Sherlockians insist that the sleuth was real and Arthur Conan Doyle was merely his chronicler, making for some great "lost papers"/ Sherlock Holmes pastiches. I was delighted by Ruth Rendell's invention, in The Keys to the Street, of an Irene Adler museum in which "the woman" for Holmes is treated as a real Edwardian figure:
"When she was in here or in the corset room, Mary often thought Irene Adler's incursions into male attire--as when she whispers 'good evening' to Holmes in Baker Street--entirely understandable. The crab in whalebone could have known comfort only in bed at night, never by day in the S-shaped whalebone stays, the buckled and webbed bodices, the crustaceous layers, and those furbelowed cartwheel hats. Other pictures on the walls showed Edwardian women attempting to mount stairs, board trams, and manage their hats on windy days.
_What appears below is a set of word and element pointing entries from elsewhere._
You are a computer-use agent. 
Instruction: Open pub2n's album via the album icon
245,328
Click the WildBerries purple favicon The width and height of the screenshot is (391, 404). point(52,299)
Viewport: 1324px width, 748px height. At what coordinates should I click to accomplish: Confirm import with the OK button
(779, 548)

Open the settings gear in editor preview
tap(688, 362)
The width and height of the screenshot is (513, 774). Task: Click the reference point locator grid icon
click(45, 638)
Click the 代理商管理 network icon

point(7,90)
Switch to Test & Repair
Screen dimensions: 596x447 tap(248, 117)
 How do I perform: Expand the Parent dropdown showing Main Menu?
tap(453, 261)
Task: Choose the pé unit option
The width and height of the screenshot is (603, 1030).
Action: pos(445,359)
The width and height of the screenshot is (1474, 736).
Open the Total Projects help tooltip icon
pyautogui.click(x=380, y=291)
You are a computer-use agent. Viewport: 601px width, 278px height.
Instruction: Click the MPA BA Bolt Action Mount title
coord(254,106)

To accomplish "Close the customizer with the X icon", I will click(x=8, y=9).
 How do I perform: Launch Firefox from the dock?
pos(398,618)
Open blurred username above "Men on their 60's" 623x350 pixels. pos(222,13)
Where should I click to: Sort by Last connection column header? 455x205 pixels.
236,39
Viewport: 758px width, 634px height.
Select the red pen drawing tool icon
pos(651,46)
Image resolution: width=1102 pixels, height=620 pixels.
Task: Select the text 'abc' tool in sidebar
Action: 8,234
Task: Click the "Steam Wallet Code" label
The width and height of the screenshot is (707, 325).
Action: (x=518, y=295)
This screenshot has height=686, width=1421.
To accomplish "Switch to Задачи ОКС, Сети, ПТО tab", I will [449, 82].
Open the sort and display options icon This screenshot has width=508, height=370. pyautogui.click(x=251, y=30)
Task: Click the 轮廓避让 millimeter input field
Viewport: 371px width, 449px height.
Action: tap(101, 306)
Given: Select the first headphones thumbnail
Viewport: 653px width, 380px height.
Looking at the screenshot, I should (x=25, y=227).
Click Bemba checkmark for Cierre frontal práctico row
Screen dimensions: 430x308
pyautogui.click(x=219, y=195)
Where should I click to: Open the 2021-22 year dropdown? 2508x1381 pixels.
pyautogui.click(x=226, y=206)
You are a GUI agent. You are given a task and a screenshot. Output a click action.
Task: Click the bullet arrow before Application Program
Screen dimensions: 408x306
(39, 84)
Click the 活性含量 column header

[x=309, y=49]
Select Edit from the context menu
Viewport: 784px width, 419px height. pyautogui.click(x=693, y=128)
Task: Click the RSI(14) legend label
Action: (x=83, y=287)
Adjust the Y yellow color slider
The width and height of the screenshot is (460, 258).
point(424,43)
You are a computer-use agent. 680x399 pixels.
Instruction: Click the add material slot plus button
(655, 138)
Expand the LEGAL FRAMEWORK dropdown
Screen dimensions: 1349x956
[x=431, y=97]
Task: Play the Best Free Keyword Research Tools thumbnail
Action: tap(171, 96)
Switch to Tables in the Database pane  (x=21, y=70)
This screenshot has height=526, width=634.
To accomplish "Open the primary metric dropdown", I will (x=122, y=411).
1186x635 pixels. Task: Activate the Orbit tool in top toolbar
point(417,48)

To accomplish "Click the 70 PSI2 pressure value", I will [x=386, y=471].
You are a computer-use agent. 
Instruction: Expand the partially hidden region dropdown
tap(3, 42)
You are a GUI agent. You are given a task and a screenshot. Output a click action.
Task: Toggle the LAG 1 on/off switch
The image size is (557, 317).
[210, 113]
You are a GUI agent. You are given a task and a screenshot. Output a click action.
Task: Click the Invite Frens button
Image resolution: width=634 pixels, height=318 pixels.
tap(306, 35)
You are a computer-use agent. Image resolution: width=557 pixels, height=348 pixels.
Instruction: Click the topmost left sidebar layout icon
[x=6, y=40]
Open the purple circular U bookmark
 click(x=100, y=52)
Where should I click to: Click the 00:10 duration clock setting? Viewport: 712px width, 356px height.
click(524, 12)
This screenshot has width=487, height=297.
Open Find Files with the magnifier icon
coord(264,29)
"They sold more copies of the Sherlock Holmes story 'A Scandal in Bohemia' (Irene as crab in whalebone on the front cover and in jacket and breeches on the back) than all the catalogs and brochures put together. A favorite place was the facsimile of Irene's drawing room, as it must have been at Briony Lodge, with the secret panel by the fireplace where the compromising photograph was kept hidden, open for all to see the secret spring. Gustav Klimt had not painted her, for he was real and she was fiction, but the mock-Klimt portrait of Irene in sequins and pearls posed against a gold-leaf screen, framed in narrow gilded wood, went back to hang on the walls of many a Midwest condo. Business was too brisk at lunchtime for Mary to leave the museum. It even looked at one point during the afternoon as if admission would have to be restricted for half an hour. But the crowd dwindled as five approached, by which time the shop had run out of calendars and Knossos scarves and Stacey was on the phone to the sales rep."

The Klimt pastiche, especially the part about "for he was real and she was fiction" in the midst of that straight-faced detail, kills me!